Exploring ProShares Bitcoin Strategy Fund: The Game-changing Bitcoin Futures ETF and its Impending Controversy over Roll Costs

A bustling stock exchange floor bathed in warm, dynamic light, nuanced Baroque-style painting. Traders' animated faces, merging on a large screen depicting a digital Bitcoin symbol. A dichotomous scene with anticipation and concerns. A mysterious figure calmly observes the scene, symbolizing future-based ETFs' resilience.

In October 2021, ProShares introduced the Bitcoin Strategy Fund, a first-of-its-kind futures-linked ETF that began trading as BITO on the New York Stock Exchange. Designed to offer investors exposure to bitcoin (BTC) minus the requirement to actually own the cryptocurrency. The ETF trades in regulated, cash-settled bitcoin futures listed on the Chicago Mercantile Exchange (CME).

However, its inauguration provoked speculation that BITO and similar future-based ETFs would underperform bitcoin due to costs tied to the rolling over of futures contracts: selling expiring contracts and purchasing the next set. The condition known as contango, where longer-dated futures contracts trade at a premium to those nearing expiry, typically intensifies in bull markets, increasing the associated costs, or ‘contango bleed’.

Nonetheless, Simeon Hyman, a global investment strategist at ProShares, dismisses this perspective as misguided.
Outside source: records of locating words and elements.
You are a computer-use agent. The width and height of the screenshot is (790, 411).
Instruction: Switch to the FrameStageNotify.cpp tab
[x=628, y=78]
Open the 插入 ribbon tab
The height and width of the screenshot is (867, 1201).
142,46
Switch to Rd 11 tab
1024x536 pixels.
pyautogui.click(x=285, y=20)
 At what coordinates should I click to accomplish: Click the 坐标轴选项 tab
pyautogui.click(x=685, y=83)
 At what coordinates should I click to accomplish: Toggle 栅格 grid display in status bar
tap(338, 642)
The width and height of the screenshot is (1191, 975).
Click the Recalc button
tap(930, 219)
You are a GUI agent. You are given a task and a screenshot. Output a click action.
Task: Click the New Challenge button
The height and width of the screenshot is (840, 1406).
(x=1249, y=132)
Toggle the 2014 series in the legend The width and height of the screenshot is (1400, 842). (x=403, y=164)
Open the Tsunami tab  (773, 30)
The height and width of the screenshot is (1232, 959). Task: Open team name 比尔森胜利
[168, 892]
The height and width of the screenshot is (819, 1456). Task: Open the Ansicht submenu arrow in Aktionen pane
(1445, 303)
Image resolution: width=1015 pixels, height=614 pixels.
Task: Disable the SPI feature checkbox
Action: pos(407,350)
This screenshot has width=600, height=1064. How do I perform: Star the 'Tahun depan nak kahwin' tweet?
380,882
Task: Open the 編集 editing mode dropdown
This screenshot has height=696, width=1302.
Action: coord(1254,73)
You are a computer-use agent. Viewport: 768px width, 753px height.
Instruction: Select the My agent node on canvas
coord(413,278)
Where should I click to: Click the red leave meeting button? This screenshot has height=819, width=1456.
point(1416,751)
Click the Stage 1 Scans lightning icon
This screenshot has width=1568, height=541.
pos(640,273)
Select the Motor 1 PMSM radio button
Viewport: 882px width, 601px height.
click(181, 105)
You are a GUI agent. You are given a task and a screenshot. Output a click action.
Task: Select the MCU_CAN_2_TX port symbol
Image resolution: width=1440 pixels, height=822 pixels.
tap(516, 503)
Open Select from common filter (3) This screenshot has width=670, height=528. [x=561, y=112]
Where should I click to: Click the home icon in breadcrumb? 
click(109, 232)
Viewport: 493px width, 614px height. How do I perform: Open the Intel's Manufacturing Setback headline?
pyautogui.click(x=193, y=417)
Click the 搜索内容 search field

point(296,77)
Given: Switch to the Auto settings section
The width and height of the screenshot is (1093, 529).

He highlighted that through to mid July 2022, BITO returned -54.5% compared to Bitcoin’s -51.5%, attributing over half that slight difference to BITO’s annual fee of 95bps.

Bitcoin’s recent rally and the subsequent broadening of contango at the end of June rekindled apprehensions about the roll costs and fortified the push for spot-based ETFs. These would directly invest in Bitcoin, eliminating the necessity for rolling over positions. Given this, a noteworthy number of traditional finance bigwigs and conglomerates including those such as BlackRock and Invesco submitted applications to the U.S. Securities and Exchange Commission (SEC) for spot-based bitcoin ETFs.

Hyman stated that BITO is maintaining key parity with the spot price, largely due to the fund’s interest income from cash holdings compensating for the roll costs. These roll costs are particularly sensitive to the fluctuation of interest rates in the U.S. economy. Hyman explains, “The Fed’s raising of the benchmark interest rate by 500 basis points since March 2022 has been a key driver of those premiums, and consequently the roll costs of a bitcoin futures strategy.”

ProShares insists that BITO’s performance and flows are indicative of the efficacy of a bitcoin futures approach within an ETF and sustained investor interest, having accumulated $1.1 billion AUM as of mid-July. The possible advent of spot-based ETFs is expected to significantly unlock institutional money channels. Conversely, Hyman argues that it is difficult to predict the impact of potential spot ETFs on existing future-based products.